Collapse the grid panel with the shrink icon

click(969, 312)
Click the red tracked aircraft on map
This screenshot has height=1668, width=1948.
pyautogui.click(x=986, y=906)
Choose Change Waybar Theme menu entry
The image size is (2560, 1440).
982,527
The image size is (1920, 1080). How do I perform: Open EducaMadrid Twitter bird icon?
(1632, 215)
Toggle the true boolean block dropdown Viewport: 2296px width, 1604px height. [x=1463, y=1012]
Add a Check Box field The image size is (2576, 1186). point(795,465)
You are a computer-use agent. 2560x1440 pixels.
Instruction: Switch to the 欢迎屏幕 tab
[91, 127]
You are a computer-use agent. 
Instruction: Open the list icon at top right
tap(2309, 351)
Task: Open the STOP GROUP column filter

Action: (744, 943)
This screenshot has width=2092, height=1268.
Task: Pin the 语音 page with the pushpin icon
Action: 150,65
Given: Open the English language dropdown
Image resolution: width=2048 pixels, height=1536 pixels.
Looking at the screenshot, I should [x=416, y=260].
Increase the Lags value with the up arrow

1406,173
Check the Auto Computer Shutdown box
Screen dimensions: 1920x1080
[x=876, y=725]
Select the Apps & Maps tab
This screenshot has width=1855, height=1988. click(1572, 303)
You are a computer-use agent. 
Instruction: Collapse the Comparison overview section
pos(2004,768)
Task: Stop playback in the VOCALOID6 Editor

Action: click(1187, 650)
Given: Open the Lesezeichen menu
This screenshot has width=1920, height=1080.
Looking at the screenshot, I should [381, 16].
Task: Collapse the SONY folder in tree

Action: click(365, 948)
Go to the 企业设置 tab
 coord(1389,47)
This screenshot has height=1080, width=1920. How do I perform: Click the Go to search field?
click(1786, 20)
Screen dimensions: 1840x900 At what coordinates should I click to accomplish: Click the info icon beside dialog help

> [Work request] Check each line of the listing above, and copy it if it contains the word "dropdown".

> [Result]
Toggle the true boolean block dropdown Viewport: 2296px width, 1604px height. [x=1463, y=1012]
Given: Open the English language dropdown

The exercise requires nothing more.